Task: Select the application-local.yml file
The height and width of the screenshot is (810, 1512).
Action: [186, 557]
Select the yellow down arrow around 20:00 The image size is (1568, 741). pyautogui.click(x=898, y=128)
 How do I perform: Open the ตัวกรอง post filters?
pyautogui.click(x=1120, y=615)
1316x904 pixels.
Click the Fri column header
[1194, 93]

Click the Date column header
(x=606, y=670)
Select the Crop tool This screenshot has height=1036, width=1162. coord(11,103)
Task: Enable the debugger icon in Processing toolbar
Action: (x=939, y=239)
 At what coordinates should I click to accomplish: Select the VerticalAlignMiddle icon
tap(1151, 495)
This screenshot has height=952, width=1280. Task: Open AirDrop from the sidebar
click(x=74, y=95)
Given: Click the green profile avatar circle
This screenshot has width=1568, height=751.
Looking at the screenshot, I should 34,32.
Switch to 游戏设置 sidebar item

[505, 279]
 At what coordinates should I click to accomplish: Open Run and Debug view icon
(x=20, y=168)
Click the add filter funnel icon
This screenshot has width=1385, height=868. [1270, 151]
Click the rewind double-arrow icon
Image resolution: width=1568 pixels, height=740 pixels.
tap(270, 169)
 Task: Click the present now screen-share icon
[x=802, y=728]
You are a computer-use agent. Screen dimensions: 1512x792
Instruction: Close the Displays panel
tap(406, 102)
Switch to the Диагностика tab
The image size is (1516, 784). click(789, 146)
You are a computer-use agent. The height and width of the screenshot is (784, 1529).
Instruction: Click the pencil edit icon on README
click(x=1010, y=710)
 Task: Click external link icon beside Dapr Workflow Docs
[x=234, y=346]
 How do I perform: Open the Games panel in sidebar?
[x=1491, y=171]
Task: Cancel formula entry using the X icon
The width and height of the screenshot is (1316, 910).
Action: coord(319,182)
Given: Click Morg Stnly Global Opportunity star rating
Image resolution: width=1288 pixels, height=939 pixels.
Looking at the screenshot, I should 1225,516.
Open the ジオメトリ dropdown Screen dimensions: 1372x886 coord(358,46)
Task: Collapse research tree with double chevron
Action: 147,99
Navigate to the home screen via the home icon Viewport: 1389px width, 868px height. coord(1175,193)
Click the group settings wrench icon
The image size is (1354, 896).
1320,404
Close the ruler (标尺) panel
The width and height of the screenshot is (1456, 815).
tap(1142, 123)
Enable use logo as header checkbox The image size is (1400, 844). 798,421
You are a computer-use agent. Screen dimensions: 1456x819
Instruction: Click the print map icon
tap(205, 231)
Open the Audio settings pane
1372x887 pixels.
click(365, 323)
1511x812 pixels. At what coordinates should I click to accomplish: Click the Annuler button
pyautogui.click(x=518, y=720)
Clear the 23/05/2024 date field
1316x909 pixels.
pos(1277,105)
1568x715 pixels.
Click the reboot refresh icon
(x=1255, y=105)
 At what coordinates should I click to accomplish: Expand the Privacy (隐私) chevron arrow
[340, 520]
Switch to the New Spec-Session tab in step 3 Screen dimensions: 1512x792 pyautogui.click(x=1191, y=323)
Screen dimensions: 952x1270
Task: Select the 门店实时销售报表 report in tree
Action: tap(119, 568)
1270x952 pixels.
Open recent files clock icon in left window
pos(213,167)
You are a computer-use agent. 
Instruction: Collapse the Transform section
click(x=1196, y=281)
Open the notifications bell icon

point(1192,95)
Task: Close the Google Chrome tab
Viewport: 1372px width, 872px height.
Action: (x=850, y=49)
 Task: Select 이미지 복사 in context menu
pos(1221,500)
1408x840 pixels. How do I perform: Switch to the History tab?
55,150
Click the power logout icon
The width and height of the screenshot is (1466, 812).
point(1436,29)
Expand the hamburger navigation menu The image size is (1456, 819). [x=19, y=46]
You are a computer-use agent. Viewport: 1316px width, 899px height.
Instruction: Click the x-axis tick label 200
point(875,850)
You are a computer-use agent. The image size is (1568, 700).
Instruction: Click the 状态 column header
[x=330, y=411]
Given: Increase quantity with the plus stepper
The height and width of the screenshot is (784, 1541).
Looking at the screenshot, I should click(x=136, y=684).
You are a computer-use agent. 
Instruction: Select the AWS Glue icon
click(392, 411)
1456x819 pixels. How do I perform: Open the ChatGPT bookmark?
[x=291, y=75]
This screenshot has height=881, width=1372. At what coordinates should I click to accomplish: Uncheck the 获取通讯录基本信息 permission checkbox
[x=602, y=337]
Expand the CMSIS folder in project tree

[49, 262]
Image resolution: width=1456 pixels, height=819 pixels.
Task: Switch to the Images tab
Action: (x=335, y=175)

________________________________________

| WORK REQUEST |
Go through the entries and restate each one exactly.

| RESPONSE TO THE EXERCISE |
Task: Select the application-local.yml file
The height and width of the screenshot is (810, 1512).
Action: [186, 557]
Select the yellow down arrow around 20:00 The image size is (1568, 741). pyautogui.click(x=898, y=128)
 How do I perform: Open the ตัวกรอง post filters?
pyautogui.click(x=1120, y=615)
1316x904 pixels.
Click the Fri column header
[1194, 93]

Click the Date column header
(x=606, y=670)
Select the Crop tool This screenshot has height=1036, width=1162. coord(11,103)
Task: Enable the debugger icon in Processing toolbar
Action: (x=939, y=239)
 At what coordinates should I click to accomplish: Select the VerticalAlignMiddle icon
tap(1151, 495)
This screenshot has height=952, width=1280. Task: Open AirDrop from the sidebar
click(x=74, y=95)
Given: Click the green profile avatar circle
This screenshot has width=1568, height=751.
Looking at the screenshot, I should 34,32.
Switch to 游戏设置 sidebar item

[505, 279]
 At what coordinates should I click to accomplish: Open Run and Debug view icon
(x=20, y=168)
Click the add filter funnel icon
This screenshot has width=1385, height=868. [1270, 151]
Click the rewind double-arrow icon
Image resolution: width=1568 pixels, height=740 pixels.
tap(270, 169)
 Task: Click the present now screen-share icon
[x=802, y=728]
You are a computer-use agent. Screen dimensions: 1512x792
Instruction: Close the Displays panel
tap(406, 102)
Switch to the Диагностика tab
The image size is (1516, 784). click(789, 146)
You are a computer-use agent. The height and width of the screenshot is (784, 1529).
Instruction: Click the pencil edit icon on README
click(x=1010, y=710)
 Task: Click external link icon beside Dapr Workflow Docs
[x=234, y=346]
 How do I perform: Open the Games panel in sidebar?
[x=1491, y=171]
Task: Cancel formula entry using the X icon
The width and height of the screenshot is (1316, 910).
Action: coord(319,182)
Given: Click Morg Stnly Global Opportunity star rating
Image resolution: width=1288 pixels, height=939 pixels.
Looking at the screenshot, I should 1225,516.
Open the ジオメトリ dropdown Screen dimensions: 1372x886 coord(358,46)
Task: Collapse research tree with double chevron
Action: 147,99
Navigate to the home screen via the home icon Viewport: 1389px width, 868px height. coord(1175,193)
Click the group settings wrench icon
The image size is (1354, 896).
1320,404
Close the ruler (标尺) panel
The width and height of the screenshot is (1456, 815).
tap(1142, 123)
Enable use logo as header checkbox The image size is (1400, 844). 798,421
You are a computer-use agent. Screen dimensions: 1456x819
Instruction: Click the print map icon
tap(205, 231)
Open the Audio settings pane
1372x887 pixels.
click(365, 323)
1511x812 pixels. At what coordinates should I click to accomplish: Click the Annuler button
pyautogui.click(x=518, y=720)
Clear the 23/05/2024 date field
1316x909 pixels.
pos(1277,105)
1568x715 pixels.
Click the reboot refresh icon
(x=1255, y=105)
 At what coordinates should I click to accomplish: Expand the Privacy (隐私) chevron arrow
[340, 520]
Switch to the New Spec-Session tab in step 3 Screen dimensions: 1512x792 pyautogui.click(x=1191, y=323)
Screen dimensions: 952x1270
Task: Select the 门店实时销售报表 report in tree
Action: tap(119, 568)
1270x952 pixels.
Open recent files clock icon in left window
pos(213,167)
You are a computer-use agent. 
Instruction: Collapse the Transform section
click(x=1196, y=281)
Open the notifications bell icon

point(1192,95)
Task: Close the Google Chrome tab
Viewport: 1372px width, 872px height.
Action: (x=850, y=49)
 Task: Select 이미지 복사 in context menu
pos(1221,500)
1408x840 pixels. How do I perform: Switch to the History tab?
55,150
Click the power logout icon
The width and height of the screenshot is (1466, 812).
point(1436,29)
Expand the hamburger navigation menu The image size is (1456, 819). [x=19, y=46]
You are a computer-use agent. Viewport: 1316px width, 899px height.
Instruction: Click the x-axis tick label 200
point(875,850)
You are a computer-use agent. The image size is (1568, 700).
Instruction: Click the 状态 column header
[x=330, y=411]
Given: Increase quantity with the plus stepper
The height and width of the screenshot is (784, 1541).
Looking at the screenshot, I should click(x=136, y=684).
You are a computer-use agent. 
Instruction: Select the AWS Glue icon
click(392, 411)
1456x819 pixels. How do I perform: Open the ChatGPT bookmark?
[x=291, y=75]
This screenshot has height=881, width=1372. At what coordinates should I click to accomplish: Uncheck the 获取通讯录基本信息 permission checkbox
[x=602, y=337]
Expand the CMSIS folder in project tree

[49, 262]
Image resolution: width=1456 pixels, height=819 pixels.
Task: Switch to the Images tab
Action: (x=335, y=175)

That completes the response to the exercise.